Implement circuit breaker pattern for downstream service calls
Architecture Improvement
Problem
Streaming service has no circuit breaker protection when calling downstream services:
Current behavior when user-service is down:
- Every request waits for 30s timeout
- Thread pool exhaustion
- Cascading failure across all services
- Mean time to recovery: 15+ minutes
Recent Incident
2025-10-08 03:45 UTC: user-service had memory leak
- user-service response time: 30s+ (timeout)

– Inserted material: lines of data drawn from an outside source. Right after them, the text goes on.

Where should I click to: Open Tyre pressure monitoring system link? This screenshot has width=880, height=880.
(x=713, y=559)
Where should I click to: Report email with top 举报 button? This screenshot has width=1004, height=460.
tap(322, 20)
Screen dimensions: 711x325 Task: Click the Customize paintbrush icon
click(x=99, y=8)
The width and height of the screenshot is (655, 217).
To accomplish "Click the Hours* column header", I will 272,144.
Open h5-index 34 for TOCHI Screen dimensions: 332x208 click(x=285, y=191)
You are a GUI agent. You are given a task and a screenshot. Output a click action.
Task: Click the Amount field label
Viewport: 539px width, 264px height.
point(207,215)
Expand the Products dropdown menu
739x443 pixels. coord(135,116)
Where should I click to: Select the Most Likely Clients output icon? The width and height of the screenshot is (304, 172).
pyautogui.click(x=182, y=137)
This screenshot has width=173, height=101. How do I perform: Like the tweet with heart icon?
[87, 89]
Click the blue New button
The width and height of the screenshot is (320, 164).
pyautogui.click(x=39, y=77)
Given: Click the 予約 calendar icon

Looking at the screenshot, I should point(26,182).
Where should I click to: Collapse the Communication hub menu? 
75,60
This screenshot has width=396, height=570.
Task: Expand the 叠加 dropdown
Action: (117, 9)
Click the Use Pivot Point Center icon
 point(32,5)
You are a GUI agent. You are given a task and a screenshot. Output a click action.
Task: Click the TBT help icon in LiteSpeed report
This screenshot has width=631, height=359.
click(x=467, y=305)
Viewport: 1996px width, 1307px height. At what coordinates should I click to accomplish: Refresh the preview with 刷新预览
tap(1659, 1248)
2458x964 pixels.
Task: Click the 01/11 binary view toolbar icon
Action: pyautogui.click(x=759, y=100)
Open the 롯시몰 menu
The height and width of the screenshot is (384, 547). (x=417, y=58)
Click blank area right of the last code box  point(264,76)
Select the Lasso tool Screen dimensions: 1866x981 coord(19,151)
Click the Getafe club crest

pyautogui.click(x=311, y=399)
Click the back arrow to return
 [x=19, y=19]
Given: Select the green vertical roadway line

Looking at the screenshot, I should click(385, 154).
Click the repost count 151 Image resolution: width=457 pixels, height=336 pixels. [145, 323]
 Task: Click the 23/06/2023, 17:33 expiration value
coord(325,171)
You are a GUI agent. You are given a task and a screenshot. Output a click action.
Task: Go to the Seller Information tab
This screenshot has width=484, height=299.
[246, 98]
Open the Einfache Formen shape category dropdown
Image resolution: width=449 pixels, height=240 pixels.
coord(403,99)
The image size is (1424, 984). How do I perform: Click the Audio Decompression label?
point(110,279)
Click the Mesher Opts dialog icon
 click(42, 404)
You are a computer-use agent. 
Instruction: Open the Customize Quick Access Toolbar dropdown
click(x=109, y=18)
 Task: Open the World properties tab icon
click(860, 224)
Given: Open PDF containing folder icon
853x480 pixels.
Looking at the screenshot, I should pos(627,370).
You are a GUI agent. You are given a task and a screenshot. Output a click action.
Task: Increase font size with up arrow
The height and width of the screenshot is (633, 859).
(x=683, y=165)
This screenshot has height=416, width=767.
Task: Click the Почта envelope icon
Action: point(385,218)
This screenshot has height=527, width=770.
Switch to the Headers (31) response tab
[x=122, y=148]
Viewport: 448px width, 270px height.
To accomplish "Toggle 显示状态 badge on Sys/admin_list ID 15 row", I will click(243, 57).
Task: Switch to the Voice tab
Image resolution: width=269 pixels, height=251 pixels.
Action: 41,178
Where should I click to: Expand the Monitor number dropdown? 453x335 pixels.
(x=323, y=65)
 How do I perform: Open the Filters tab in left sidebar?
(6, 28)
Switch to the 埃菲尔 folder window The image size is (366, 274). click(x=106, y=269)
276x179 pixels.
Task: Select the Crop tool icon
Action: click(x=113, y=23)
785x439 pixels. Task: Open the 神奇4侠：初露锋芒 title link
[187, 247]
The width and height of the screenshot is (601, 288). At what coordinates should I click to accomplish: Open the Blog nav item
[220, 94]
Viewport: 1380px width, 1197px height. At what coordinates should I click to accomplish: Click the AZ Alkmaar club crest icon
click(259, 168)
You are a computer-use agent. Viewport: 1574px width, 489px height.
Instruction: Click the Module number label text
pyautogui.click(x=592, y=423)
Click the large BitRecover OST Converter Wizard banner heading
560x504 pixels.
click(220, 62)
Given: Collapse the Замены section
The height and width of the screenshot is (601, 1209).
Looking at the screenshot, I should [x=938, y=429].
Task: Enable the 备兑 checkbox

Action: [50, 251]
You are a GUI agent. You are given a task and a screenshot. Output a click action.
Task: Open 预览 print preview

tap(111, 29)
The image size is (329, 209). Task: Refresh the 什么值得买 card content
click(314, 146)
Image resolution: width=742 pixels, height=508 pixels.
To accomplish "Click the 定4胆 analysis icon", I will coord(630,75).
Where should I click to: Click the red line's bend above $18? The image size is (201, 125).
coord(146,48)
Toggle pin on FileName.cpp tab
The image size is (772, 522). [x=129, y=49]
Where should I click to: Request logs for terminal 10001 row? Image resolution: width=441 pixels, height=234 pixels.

- streaming-service: All threads blocked waiting
- Complete service outage: 18 minutes
- Revenue impact: $4,500
Proposed Solution
Implement Netflix Hystrix circuit breaker pattern:
@HystrixCommand(
fallbackMethod = "getUserFallback",
commandProperties = {
@HystrixProperty(name = "circuitBreaker.requestVolumeThreshold", value = "10"),
@HystrixProperty(name = "circuitBreaker.errorThresholdPercentage", value = "50"),
@HystrixProperty(name = "circuitBreaker.sleepWindowInMilliseconds", value = "5000")
}
)
public User getUserById(String userId) {
return userServiceClient.getUser(userId);
}
public User getUserFallback(String userId, Throwable t) {
// Return cached user or default
return userCache.get(userId).orElse(User.anonymous());
}
Circuit States
- CLOSED (normal): All requests pass through
- OPEN (failure): Fail fast, return fallback
- HALF-OPEN (recovery): Test if service recovered
State transitions:
- CLOSED → OPEN: When error rate > 50% for 10 requests
- OPEN → HALF-OPEN: After 5 second sleep window
- HALF-OPEN → CLOSED: When test request succeeds
- HALF-OPEN → OPEN: When test request fails
Services to Protect
-
user-service calls:
-
GET /users/{id}- authentication -
POST /users/validate- token validation - Fallback: Return anonymous user
-
-
payment-service calls:
-
POST /payments/process- payment processing -
GET /payments/{id}/status- status check - Fallback: Queue for retry
-
-
recommendation-service calls:
-
GET /recommendations/{userId}- personalized recs - Fallback: Return popular items
-
Monitoring
Add circuit breaker metrics:
metrics.gauge("circuit.breaker.state", () -> circuitBreaker.getState());
metrics.counter("circuit.breaker.fallback.calls");
metrics.timer("circuit.breaker.call.duration");
Dashboards:
- Circuit breaker states over time
- Fallback invocation rate
- Success/failure rates
- Response time percentiles
Testing Strategy
-
Chaos engineering:
- Kill downstream service randomly
- Verify circuit opens
- Verify fallback works
-
Load testing:
- Simulate downstream latency
- Measure thread pool usage
- Verify no cascading failures
-
Integration tests:
@Test void circuitOpensAfterFailureThreshold() { // Fail 6 out of 10 requests for (int i = 0; i < 10; i++) { if (i < 6) mockService.fail(); else mockService.succeed(); service.call(); } assertThat(circuitBreaker.getState()).isEqualTo(OPEN); }
Implementation Plan
Week 1: Add Hystrix dependency
- Update pom.xml
- Configure Hystrix properties
- Add basic circuit breaker
Week 2: Implement fallback logic
- Cached responses
- Default values
- Queue for retry
Week 3: Monitoring & alerting
- Prometheus metrics
- Grafana dashboards
- PagerDuty alerts
Week 4: Chaos testing
- Simulate failures
- Tune thresholds
- Document runbooks
Success Metrics
- Mean time to recovery < 2 minutes
- Zero cascading failures
- Fallback success rate > 95%
- Thread pool utilization < 70%
Related Work
- Depends on: #7 (Log4Shell fix - need stable baseline)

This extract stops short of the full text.